We attended multiple security meetings, including with the leaders of the Eshkol Council, Ashkelon military command, and the Netivot security committee under the leadership of the mayor, in some of the hardest-hit communities.

When called upon to speak by Gadi Yarkoni, head of the Eshkol regional council, at the security meeting, as a representative of Diaspora Jewry, I tried to give them words of strength, inspiration, and support because, like many other Israeli communities, they feel alone and understandably vulnerable. 

Nevertheless, it was they who strengthened and inspired me with their steely determination to hold their ground, the very ground which our people miraculously returned to after 2,000 difficult years in exile. Their words are what led me to come away optimistic that we will not only survive this but continue to thrive and flourish.

Afterward, we traveled along what is now called the “road of death,” where so many who fled the massacre ran straight into bloodthirsty terrorists who lay in wait for them. We entered the eye of the storm in Kibbutz Kfar Aza. I witnessed scenes there of appalling devastation and destruction and heard heartbreaking details from the Zaka volunteers of horrors and massacres.

IT HAS left me changed. It should change anyone who is witness to such scenes, but it is important to see them and learn the grizzly and gory details to recount them to others.

Already in the hours and days after the pogrom, it was minimized, denied, or excused, even by the United Nations Secretary-General António Guterres.

Jewish suffering is not equal, it is not noted, it finds little solidarity, and our enemies know how to make our bloodshed justifiable.

We must remember what we witnessed, not just in Ofakim and Kfar Aza, but on the streets in the west, online, and on the university campuses in the US.

There will certainly be a time when, hopefully, the war will be behind us, and Hamas will be but a memory.However, we must not forget what they did to us, and we must not forgive those who did not stand by our side.

We must remember those university campuses and other educational institutions that became hunting grounds for Jews, ignored and excused by their presidents and faculty. 

We must remember those NGOs who constantly ask us to stand with them but have no room for Jews or Jewish experiences and suffering.

We must remember those celebrities who jumped on the latest fad of standing with Gaza but had no time for the bestial murder of 1,200 Israelis, the rape and injury of thousands more, and the kidnapping of over 240 children, grandparents, men, and women.

We must remember those politicians who ignored our plight or did not back the Jewish State’s right to defend itself and ensure that genocidal terrorists would not have the ability ever to do this again.

We must never forget.

If we forget, we are doomed to repeat history.

After October 7, we cannot return to “normal,” even if the guns go quiet and the State of Israel might have gained some well-earned quiet. 

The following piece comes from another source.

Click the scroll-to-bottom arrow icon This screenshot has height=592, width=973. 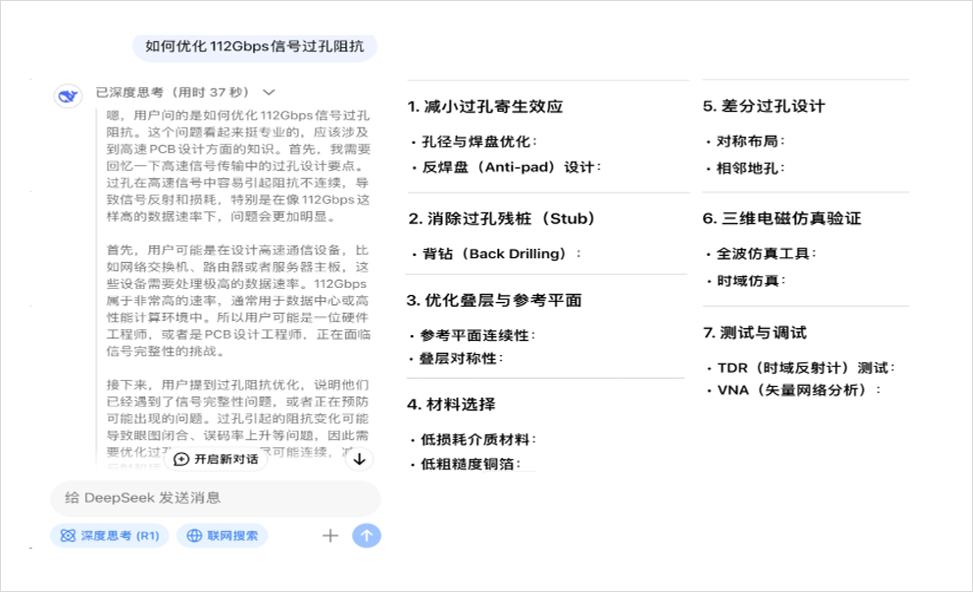click(x=359, y=459)
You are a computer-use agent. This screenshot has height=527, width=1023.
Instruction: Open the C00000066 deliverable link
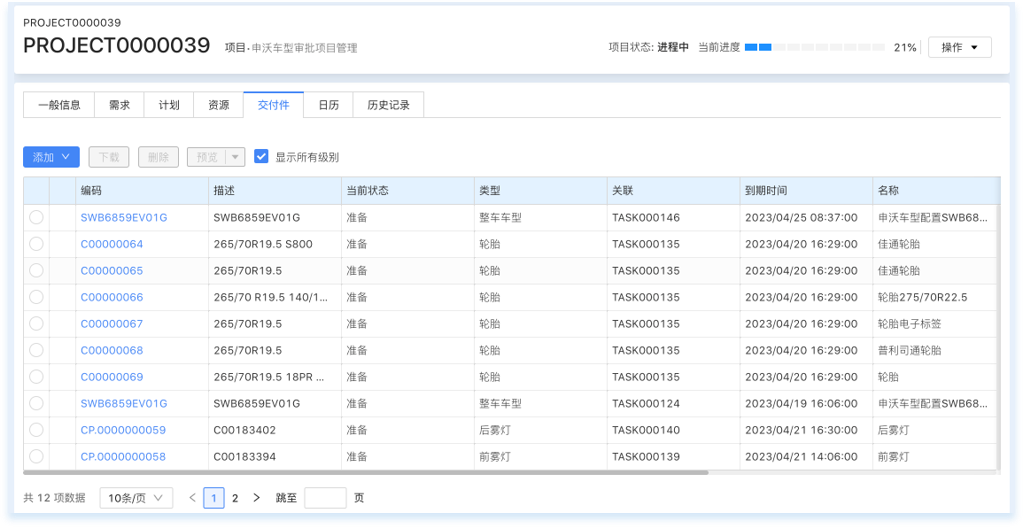click(112, 297)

There is no normal after what Israel experienced, and there is no normal for Jews in the Diaspora who were shown by bystanders, allies, and enemies where they stood when the Jewish people needed them most.We are duty-bound to remember.

The writer is a Los Angeles-based philanthropist and real-estate developer who serves as chairman of the Abraham Accords Roundtable and the Golda Meir Commemorative Coin Committee. He has been involved for many years in strengthening the US-Israel relationship and was instrumental in the passage of the Iron Dome legislation.